11 thoughts on “Embedded Notifications for Externally Modified Files”

  1. I wonder, while that looks modern, is it still possible to control the notification via the keyboard, esp. the Tab shortcut to select the desired action to take?

    1. Well, TAB is always a problem in text editors, since TAB does everything from indentation, inserting a tab and switching focus.

      So it depends on what has focus.

      What works very well, though, is to press ALT, then you will see the shortcut accelerators to invoke an action.

      1. That’s exactly why I asked. A modal dialog takes focus, and can thus be dismissed easily and rapidly by hitting Tab (if necessary) and the Space or Enter keys. No need to think about which shortcut, or hope the Alt key will work the same way on all platforms (I’m not so sure it does on OS X, for instance). Also, Tab, Space and Enter keys can typically be hit from whatever position your fingers are in (if typing in the text). That’s not the case of the Alt key, nor (probably) of the shortcut you’d need to hit to dismiss the new notification. And let’s not talk about grabbing the mouse at all…

        What I actually wonder is exactly by what users where annoyed.

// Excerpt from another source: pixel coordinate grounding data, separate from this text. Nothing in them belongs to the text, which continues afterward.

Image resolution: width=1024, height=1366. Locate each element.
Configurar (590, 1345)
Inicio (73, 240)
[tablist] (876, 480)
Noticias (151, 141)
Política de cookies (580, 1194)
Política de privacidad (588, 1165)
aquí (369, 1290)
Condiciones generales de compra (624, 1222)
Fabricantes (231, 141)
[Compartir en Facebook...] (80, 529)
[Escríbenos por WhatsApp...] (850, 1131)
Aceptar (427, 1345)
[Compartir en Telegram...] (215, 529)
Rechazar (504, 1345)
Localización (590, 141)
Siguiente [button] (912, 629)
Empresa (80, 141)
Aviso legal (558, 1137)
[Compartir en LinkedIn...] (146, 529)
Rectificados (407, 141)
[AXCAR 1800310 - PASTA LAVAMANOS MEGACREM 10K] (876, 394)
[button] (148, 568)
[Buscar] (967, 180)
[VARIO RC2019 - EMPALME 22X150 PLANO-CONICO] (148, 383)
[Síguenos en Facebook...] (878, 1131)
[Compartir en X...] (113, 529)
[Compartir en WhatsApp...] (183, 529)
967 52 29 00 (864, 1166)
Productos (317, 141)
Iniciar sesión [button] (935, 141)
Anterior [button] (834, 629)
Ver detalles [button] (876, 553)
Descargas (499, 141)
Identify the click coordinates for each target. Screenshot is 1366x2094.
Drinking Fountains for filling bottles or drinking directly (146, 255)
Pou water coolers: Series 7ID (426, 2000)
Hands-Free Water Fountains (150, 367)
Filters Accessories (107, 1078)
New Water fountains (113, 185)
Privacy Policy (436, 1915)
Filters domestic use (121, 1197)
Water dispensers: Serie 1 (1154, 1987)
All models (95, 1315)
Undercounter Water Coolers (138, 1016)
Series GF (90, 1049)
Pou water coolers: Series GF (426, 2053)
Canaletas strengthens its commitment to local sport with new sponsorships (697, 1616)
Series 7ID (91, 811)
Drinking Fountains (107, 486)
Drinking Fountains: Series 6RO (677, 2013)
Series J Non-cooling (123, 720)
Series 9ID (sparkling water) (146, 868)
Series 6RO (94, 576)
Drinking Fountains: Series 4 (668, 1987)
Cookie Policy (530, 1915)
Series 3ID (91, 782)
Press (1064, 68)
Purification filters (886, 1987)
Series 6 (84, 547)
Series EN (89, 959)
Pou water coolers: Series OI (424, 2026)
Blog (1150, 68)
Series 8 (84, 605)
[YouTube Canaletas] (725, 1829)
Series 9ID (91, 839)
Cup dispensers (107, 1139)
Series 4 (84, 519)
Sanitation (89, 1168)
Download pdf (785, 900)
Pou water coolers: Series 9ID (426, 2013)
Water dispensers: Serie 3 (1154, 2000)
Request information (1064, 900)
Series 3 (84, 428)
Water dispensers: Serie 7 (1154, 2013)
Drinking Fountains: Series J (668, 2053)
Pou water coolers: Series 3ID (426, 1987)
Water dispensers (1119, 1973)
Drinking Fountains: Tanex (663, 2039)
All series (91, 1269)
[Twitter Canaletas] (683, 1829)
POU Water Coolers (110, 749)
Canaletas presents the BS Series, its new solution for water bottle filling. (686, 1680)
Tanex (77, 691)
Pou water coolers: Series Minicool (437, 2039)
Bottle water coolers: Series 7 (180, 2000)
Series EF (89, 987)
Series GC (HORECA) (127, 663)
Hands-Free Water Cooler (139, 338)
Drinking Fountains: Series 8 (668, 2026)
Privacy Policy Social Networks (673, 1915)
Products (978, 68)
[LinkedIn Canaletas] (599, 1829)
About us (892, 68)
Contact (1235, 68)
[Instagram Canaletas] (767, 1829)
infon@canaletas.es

Because ergonomically speaking I’d agree with the idea that a situation in which a document has changed on disk AND in the editor is one that justifies the principle of a modal dialog. I think it’s justified that, if you’re typing something at that exact moment, focus is moved away from the document to an alert … and actually that alert shouldn’t have default buttons that can be triggered by the space key (even OS X goes wrong there!). If the new notification has the possibility to steal focus, then fine.

        It’s a different thing when you just have a document open, without any changes pending to be saved, and the document changes on disk. Exactly how often do you want that open document NOT to reflect changes on disk? I can easily imagine that it’s the appearance of a dialog you have to dismiss by telling it to do something that should have happened automatically that annoyed so many users.

        So I hope you’ve thought this over beyond simply changing the nature of the alert to a notification. For instance, did you consider making it possible to reload the document automatically (if unchanged in the editor), and put up a simple notification to inform the user? And let that notification disappear as soon as the user saves the document? Hint: that sounds like the indication used to inform that a file has been changed in the editor, no? 🙂

        FWIW, Apple used to have a developer toolkit back in the MacOS 7+ days that’s still one of my favourites. It integrated shell and editor, and a window in editing mode was nothing more than a window on the on-disk file. IOW, you could use it as a file monitor as long as you didn’t type into the window.

        Final thought: users have a habit of not complaining about things they like. We’ll see how the number of users annoyed by the new implementation compares to the number annoyed by the modal dialog 😉

      1. Hi, this is unrelated question: what makes kate for mac does not have plugins for python autocomplete? technical or others because if you have no time, I could build that version by my computer.